If I Ain't Got You

5.5K 405 5
                                    

"Kau tampak cantik sekali hari ini Emm" puji Andres menatap Emma yang sedang menatap diri di depan kaca.

Emma menoleh dan tersenyum malu.
Baru kali ini ia dipuji cantik selain ayah dan ibunya sendiri.
Emma mengenakan pakaian kemeja wanita berwarna putih dengan celana jeans dan dibalut dengan jaket kulit berwarna coklat muda.
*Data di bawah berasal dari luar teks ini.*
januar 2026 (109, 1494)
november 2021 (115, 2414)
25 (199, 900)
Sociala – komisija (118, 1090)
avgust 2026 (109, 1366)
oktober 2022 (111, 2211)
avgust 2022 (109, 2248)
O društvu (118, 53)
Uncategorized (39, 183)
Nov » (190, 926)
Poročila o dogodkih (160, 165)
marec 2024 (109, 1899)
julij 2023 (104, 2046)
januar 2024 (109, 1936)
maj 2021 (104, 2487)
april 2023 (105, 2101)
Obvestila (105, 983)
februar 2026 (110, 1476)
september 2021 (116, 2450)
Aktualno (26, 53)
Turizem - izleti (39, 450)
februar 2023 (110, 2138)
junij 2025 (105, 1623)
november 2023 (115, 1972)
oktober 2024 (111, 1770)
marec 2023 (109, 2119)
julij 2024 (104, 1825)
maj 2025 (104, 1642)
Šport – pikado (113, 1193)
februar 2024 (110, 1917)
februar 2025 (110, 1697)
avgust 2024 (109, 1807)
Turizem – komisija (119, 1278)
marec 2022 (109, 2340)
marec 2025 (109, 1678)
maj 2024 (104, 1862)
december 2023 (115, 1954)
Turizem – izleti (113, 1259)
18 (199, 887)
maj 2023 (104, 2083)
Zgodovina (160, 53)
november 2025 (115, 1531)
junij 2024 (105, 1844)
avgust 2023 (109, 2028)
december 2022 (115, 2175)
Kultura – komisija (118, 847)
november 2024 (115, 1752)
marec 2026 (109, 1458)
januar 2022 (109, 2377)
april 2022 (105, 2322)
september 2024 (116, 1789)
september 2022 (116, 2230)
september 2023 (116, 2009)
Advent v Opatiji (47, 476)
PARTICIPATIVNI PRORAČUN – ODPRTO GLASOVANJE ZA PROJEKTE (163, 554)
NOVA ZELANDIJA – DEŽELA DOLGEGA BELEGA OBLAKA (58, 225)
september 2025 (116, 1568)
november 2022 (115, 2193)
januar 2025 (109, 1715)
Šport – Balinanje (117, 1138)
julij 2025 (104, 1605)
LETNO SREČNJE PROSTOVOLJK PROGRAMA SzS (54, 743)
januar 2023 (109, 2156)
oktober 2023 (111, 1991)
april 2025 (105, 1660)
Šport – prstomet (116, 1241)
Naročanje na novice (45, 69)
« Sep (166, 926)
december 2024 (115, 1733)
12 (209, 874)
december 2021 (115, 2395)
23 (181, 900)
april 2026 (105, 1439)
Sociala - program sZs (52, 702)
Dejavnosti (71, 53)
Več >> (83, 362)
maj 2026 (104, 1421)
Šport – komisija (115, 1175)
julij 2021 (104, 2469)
Sangat pas dengan warna kulit dan rambut Emma yang sedikit pirang.

"Kalau boleh tahu, apa yang ada didalam kotak kado itu?" Andres duduk di salah satu kursi memposisikan diri jika Emma ingin bercerita.

"Kado? Oh itu. Tidak ada apa-apa. Hanya sekedar kotak yang berisi kenang-kenangan kecil. Anggap saja sebagai hadiah terimakasih karena pernah saling mengenal. Oh iya, anggap saja itu sebagai satu kado dari seorang fans kepada idola nya" Emma kembali mengenakan lipsticknya.

"Entah aku harus mengatakan bagaimana. But I'm proud of you, Emm. Perjuanganmu begitu keras"
Emma menghentikan aktivitasnya saat mendengar penuturan Andres. Perjuangan Emma?

"Tidak. Tidak ada yang pantas dibanggakan dari diriku Andres. Aku hanyalah gadis biasa yang berjuang untuk sesuatu yang aku ingin perjuangkan. Itu saja" balas Emma merendah.

"Kau begitu spesial. Rela pulang pergi Indonesia-Spanyol hanya untuk Marc. Itu adalah hal yang jarang ku ketahui untuk ukuran perjuangan seorang gadis"

"Terimakasih Andres. Aku hanya membiasakan diri untuk menghargai perasaanku sendiri" balas Emma menoleh dan beranjak. Semakin sakit saat percakapan itu mengarah pada hal yang tidak ingin Emma bicarakan.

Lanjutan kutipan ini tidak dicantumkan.